That’s one reason, Dransite says, that prison work is a good first job for a dental school graduate. Prison staff dentists are paid an hourly rate, roughly $60 to $72, based on experience. In the New Hampshire corrections system, benefits include malpractice insurance, retirement plan, subsidized health insurance, paid holidays, earned paid days off and continuing education benefits. “Ultimately, you may not be making as much as you could in the private sector, but you don’t have the pressure of having to sell dentistry,” Dransite says.

That was the attraction for Chan, who did his externship in Rhode Island and was asked to stay after graduation. “Even though it doesn’t pay as much as private practice, it was fixed pay and fixed hours,” he says. The job also offered a degree of flexibility that working in private practice wouldn’t have.

And “it was a chance to get my feet wet,” gaining additional experience with extractions and fillings and learning new things, he says.

Despite the considerable differences in workplace environment, “the actual dentistry itself is not really different than on the outside,” says Dransite, who was an assistant clinical professor of restorative dentistry at Tufts for 10 years and is now an assistant clinical professor in the department of public health and community service. “You have a chair-side assistant; you use the same materials; you do things the same way you were taught in dental school. The difference is that here, we keep any kind of treatment plan down to the bare necessities rather than trying to rehabilitate the whole mouth.”

A Different Philosophy

The rules governing what kinds of dental treatment inmates receive vary by state and are also different in the federal prison system. Some states use the guidelines set forth by publicly funded health plans, such as Medicaid or MassHealth.

For instance, Dransite says, “on the outside, if someone came in with meth mouth”—the rampant cavities that develop among users of methamphetamine—“we would do a lot of root canals. We might try to do posts and crowns and restorative dentistry. Here, we’ll restore the teeth we can with fillings, and the ones we can’t, we’ll extract, and the patient will receive a removable prosthetic.

“That takes a certain change in philosophy from dental school, where we were taught to save every tooth,” he notes. “Here you can’t. Everything has to be triaged, and you have to figure out the best treatment from there. Our clientele come in with great dental needs. Most have neglected their dental health, for whatever reason.”

Assigned task 1 »
List every benefit that the prison dentistry article names for staff dentists in the New Hampshire corrections system.
Assigned task 2 »
Write a continuation of the prison dentistry article that picks up after its final sentence.

Data excerpts »
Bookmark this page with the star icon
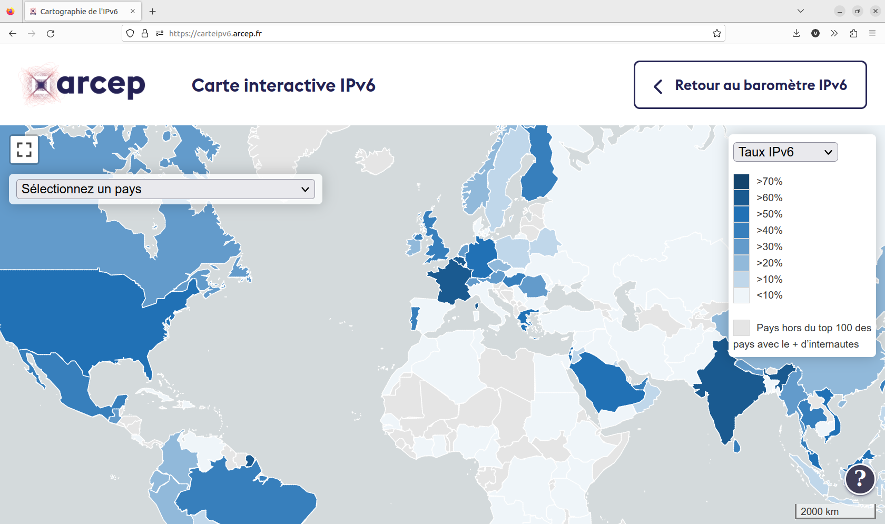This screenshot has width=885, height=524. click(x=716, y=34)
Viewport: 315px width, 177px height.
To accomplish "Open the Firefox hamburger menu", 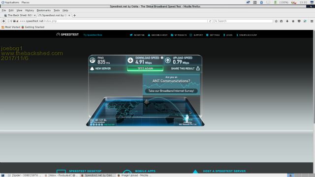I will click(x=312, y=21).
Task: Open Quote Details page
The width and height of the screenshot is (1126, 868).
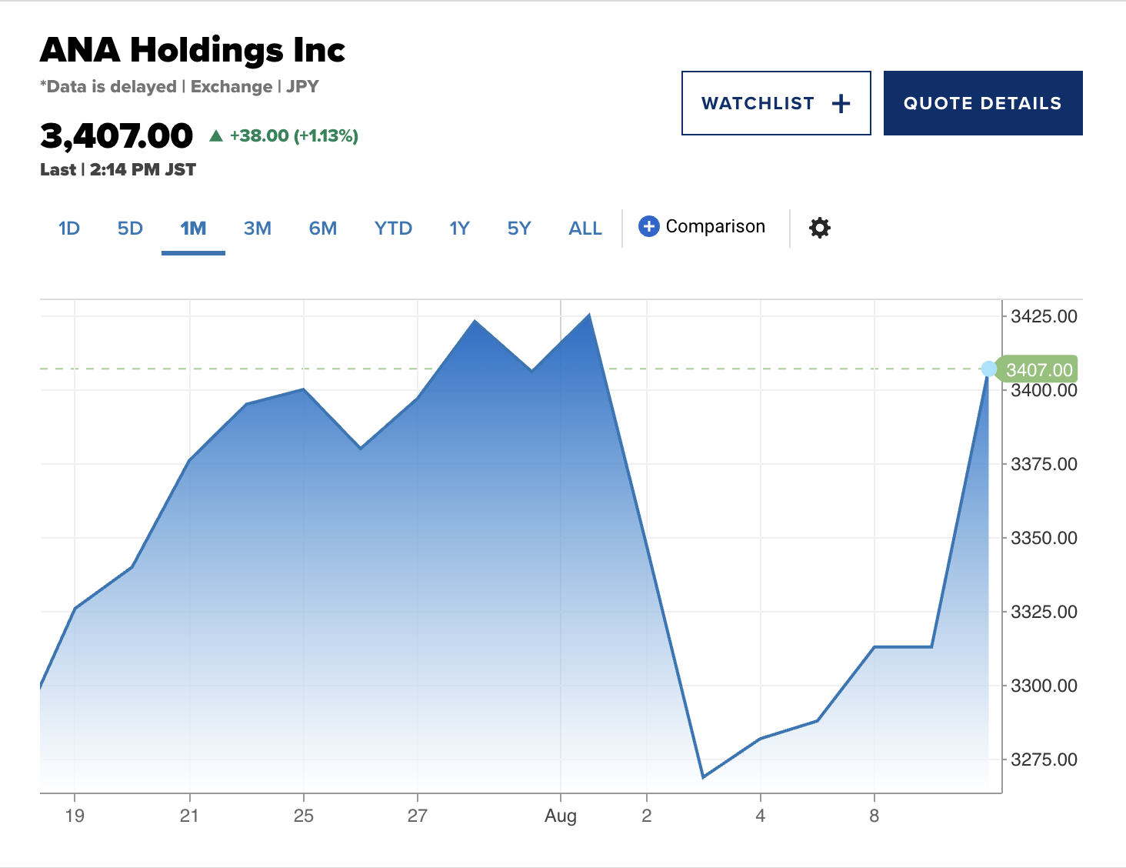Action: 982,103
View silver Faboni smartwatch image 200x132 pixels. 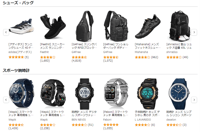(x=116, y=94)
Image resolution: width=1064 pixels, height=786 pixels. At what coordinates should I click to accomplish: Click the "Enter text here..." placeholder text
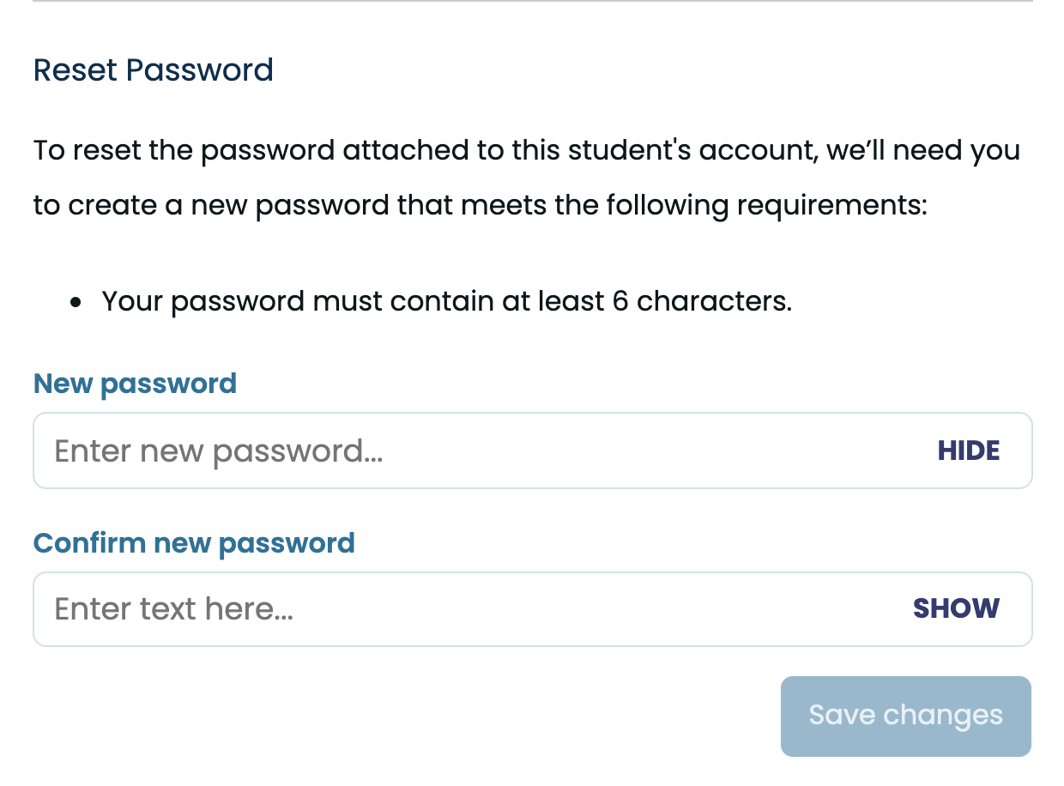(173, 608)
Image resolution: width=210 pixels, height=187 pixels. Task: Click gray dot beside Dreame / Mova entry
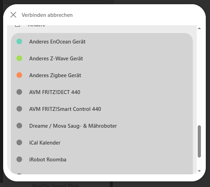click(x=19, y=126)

==

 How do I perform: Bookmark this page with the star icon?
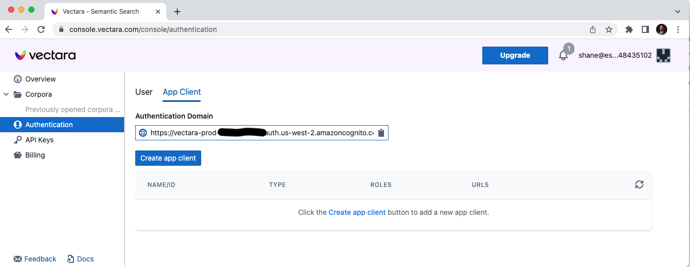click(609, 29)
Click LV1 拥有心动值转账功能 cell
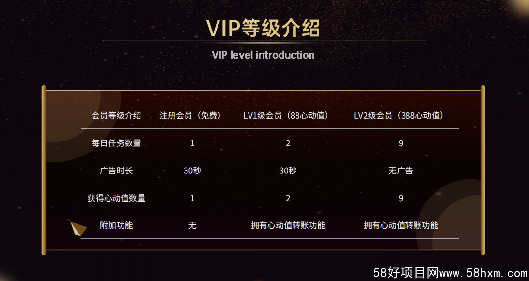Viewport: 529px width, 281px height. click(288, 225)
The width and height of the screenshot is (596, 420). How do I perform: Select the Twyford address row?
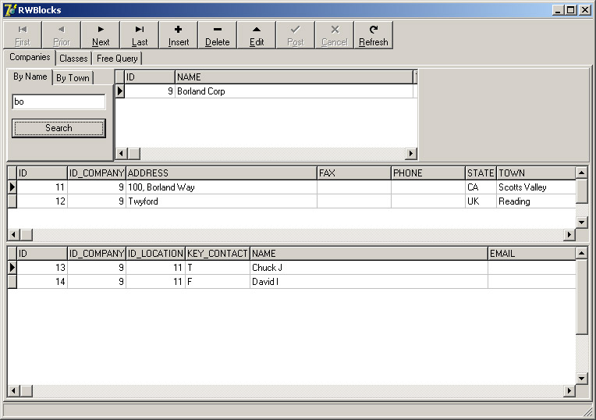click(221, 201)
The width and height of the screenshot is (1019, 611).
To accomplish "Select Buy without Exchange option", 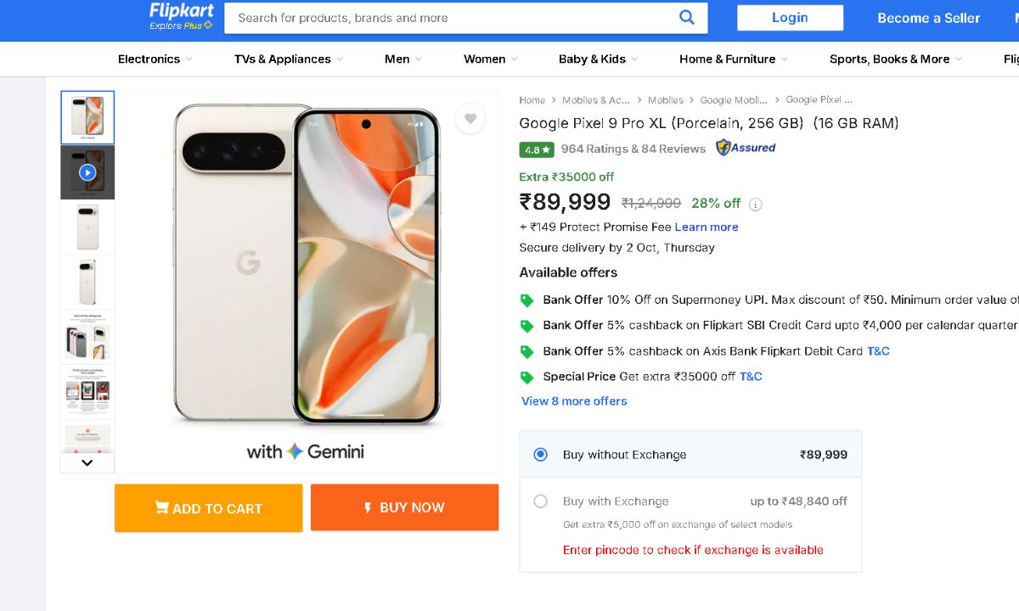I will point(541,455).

---

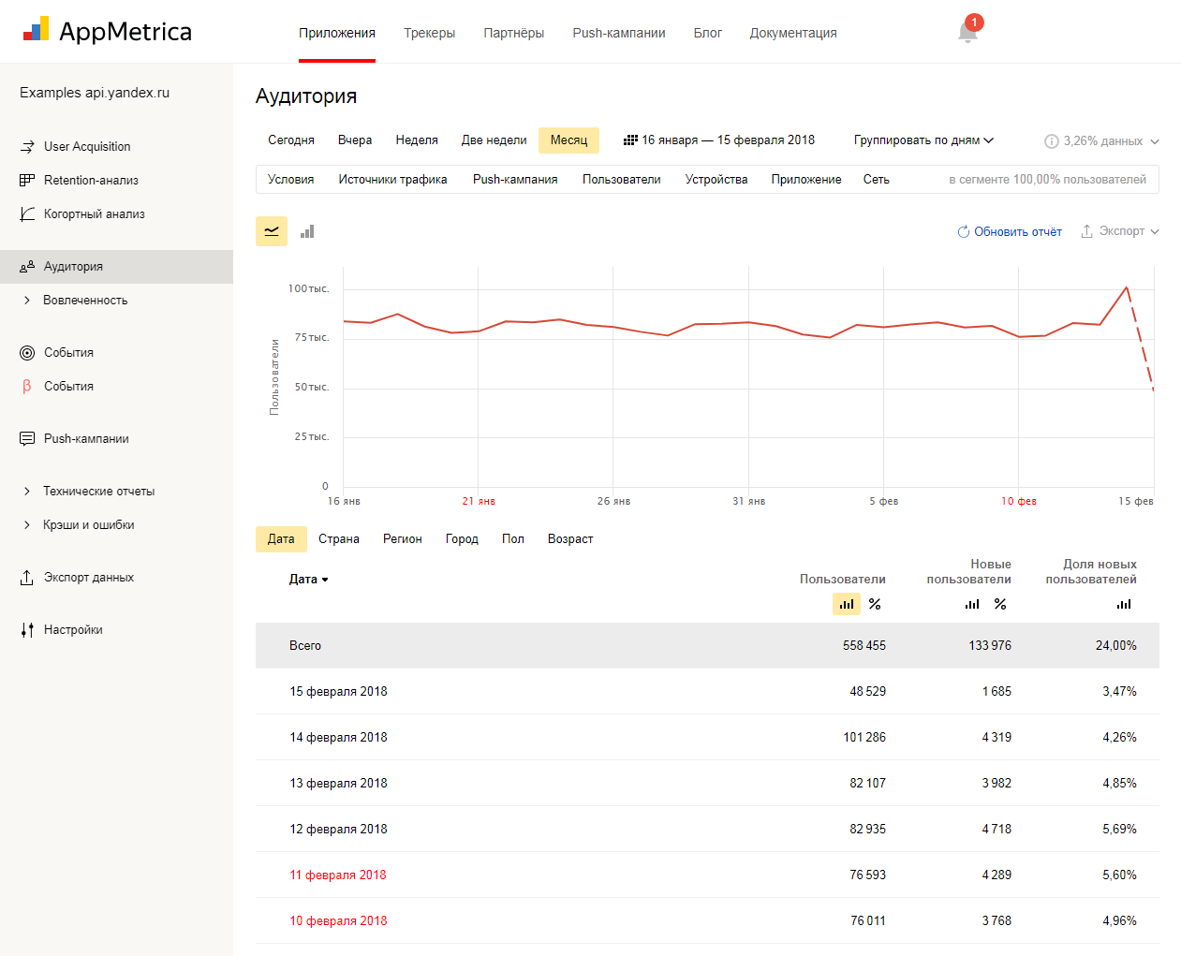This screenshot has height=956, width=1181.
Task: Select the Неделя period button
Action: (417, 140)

Task result 1 »
Malpractice insurance
Retirement plan
Subsidized health insurance
Paid holidays
Earned paid days off
Continuing education benefits

Task result 2 »
While detailed data on the oral health of U.S. prison inmates is scarce, evidence indicates that it mirrors that of lower socioeconomic groups in the general population: extensive cavities and periodontal disease are significant issues.

“Dental care is listed as an essential health service by the National Commission on Correctional Health Care; nonetheless, the oral health of prisoners is generally poor,” according to an editorial published in the October 2005 issue of the American Journal of Public Health. A 2003 survey of inmates in Maine found that smoking-related ailments and dental pain were the most commonly reported health problems, after mental illness and substance abuse.

Of course, substance abuse and other environmental factors, such as poverty and poor nutrition, are intricately tied to oral health. Over the past decade, prison dentists have seen increasingly more incidences of meth mouth. Also prevalent is periodontal damage caused by cocaine use, including the practice of rubbing the drug along the gum line, which causes ulcerations of the gums and underlying bone. Chan remembers one patient who had necrosis of his nasal cavity that extended to the roof of his mouth as a result of cocaine abuse.

“They’ll tell you all about [their drug abuse] once they’ve cleaned themselves up and they’re not addicted anymore,” Dransite says. “They’ll take a different perspective: now they want their teeth taken care of, even though they’ve neglected them over the years.”

In the 25 years that he’s been a prison dentist, Del Gizzo says he’s noticed a gradual improvement in Rhode Island inmates’ oral health, which he attributes to increased fluoridation, better oral health education and wider access to dental insurance. “There are fewer and fewer who need dentures than there were 25 years ago,” he says.

Prison dentists are also well aware that some inmates fake a toothache to acquire painkillers—a phenomenon not limited to the prison population.

“We have patients who come in self-diagnosed, reporting, ‘I have a dry socket’—they’ve got all the terminology down,” says Dransite. “Some of them are repeaters on that, but eventually we get to know who they are. And some of them have a technique called ‘cheeking’—they’re not getting the pills for themselves. They’re pretending to swallow [them], and they’ll sell or trade them later. So, we’re not very big on giving out pain meds—even Motrin can be used as a bargaining tool.”

Albert said that the strict controls on prescription painkillers often discouraged inmates with real dental problems from seeking care. “They knew they were going to be turned down for drugs and were afraid that they were going to be in pain afterward,” she says.

In this world ruled by boundaries, the relationship between doctor and patient is more uneven than on the outside. Albert says she would set the tone by saying ‘You may be an inmate [in the rest of the prison], but when you cross that threshold, you are my patient.’

“I always called them ‘mister,’ never by their first names,” she says. “There was a mutual respect.”

But there is also the acknowledgment that the dentist ultimately has authority over the inmate. “They know that if they misbehave, they may not be able to come to dental for a while,” says Dransite. “If they want their teeth taken care of, they best be on their best behavior.”

Physical harm is seldom a threat under the highly controlled conditions inside a prison. Yered, the externship director, says students, particularly women, are sometimes hesitant to take the prison assignment precisely because they’re uneasy about their safety. Yet as one student reported on an externship evaluation: “The inmates do not cause any trouble. Don’t be scared of them because they want to see you to get rid of their pain.”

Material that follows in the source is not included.